It’s that time of year again. The moment where high school students across the county grab their lucky No. 2 pencils and sit for hours at a time in classrooms, computer labs and gymnasiums, answering all sorts to questions about math and literature.
That’s right, next week area juniors will get their first crack at the newly revised SAT standardized high-stakes test, courtesy of the School District of Palm Beach County, which has offered the test to all district 11th graders for the past few years as a means of helping boost their opportunities for higher education acceptance after they graduate.

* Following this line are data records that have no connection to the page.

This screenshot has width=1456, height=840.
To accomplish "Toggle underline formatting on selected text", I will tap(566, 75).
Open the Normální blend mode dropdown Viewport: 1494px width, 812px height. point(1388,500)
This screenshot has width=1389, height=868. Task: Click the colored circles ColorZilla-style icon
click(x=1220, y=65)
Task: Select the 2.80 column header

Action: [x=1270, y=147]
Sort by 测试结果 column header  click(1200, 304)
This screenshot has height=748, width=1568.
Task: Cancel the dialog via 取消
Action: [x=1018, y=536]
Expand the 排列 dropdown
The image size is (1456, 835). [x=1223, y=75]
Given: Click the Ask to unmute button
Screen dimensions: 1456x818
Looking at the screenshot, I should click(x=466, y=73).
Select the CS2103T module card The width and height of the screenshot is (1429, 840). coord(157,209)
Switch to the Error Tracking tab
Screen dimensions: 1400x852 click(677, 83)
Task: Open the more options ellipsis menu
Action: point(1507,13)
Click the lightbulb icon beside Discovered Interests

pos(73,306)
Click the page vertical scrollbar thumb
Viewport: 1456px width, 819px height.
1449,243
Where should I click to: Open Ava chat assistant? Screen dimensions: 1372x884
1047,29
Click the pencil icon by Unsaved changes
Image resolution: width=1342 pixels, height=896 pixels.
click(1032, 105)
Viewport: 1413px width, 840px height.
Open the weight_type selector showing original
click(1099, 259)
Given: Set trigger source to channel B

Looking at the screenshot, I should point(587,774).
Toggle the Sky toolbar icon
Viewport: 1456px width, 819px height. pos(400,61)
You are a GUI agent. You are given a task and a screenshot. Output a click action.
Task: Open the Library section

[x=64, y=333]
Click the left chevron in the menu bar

About a year ago, we commended Florida Gov. Rick Scott for his executive order suspending the 11th-grade Florida Standards Assessment for English language arts, which helped to lessen the overflow of alphabet soup tests our students are required to take each year. It was one small step in the right direction. Unfortunately, it seems this action was the only step recently to reduce the number of days our students are forced to take a battery of tests assessing reading, writing, math, science and history. Freshmen and sophomores are still taking the FSA (and will do so in the days following the SAT). In April and May, area students will take AP, Cambridge AICE and International Baccalaureate subject area tests. And as if national and state testing wasn’t enough, there’s always the Palm Beach Performance Assessment thrown their way by the very district in which they live. When autumn rolls around, the testing cycle begins all over again. And that’s just the high school level. The testing culture works its way as far back as the early elementary school years.
If our children were automobiles, this would be the equivalent of being in the shop every other day going through diagnostic tests to see how they are performing. Of course, these various assessments aren’t even truly “diagnostic” in nature; teachers and administrators don’t get to see the student responses to be able to truly analyze where improvements are needed in the teaching process, and even if they do get the results, it’s usually months later — and often, the students have different teachers by that point.
We believe there is a time, a place and a purpose for properly structured and presented testing. But one of the other huge issues is that the tests keep changing, and the bar keeps shifting as to what constitutes “passing” or “good” scores. If these tests are truly to be incorporated into the formal educational process as a way of analyzing student learning, the state legislature and testing companies have to stop making changes on what seems to be a whim. The best way to truly assess learning is to use a stable method of assessment. With structural changes taking place every year, there is no true way to measure results on a year-to-year basis.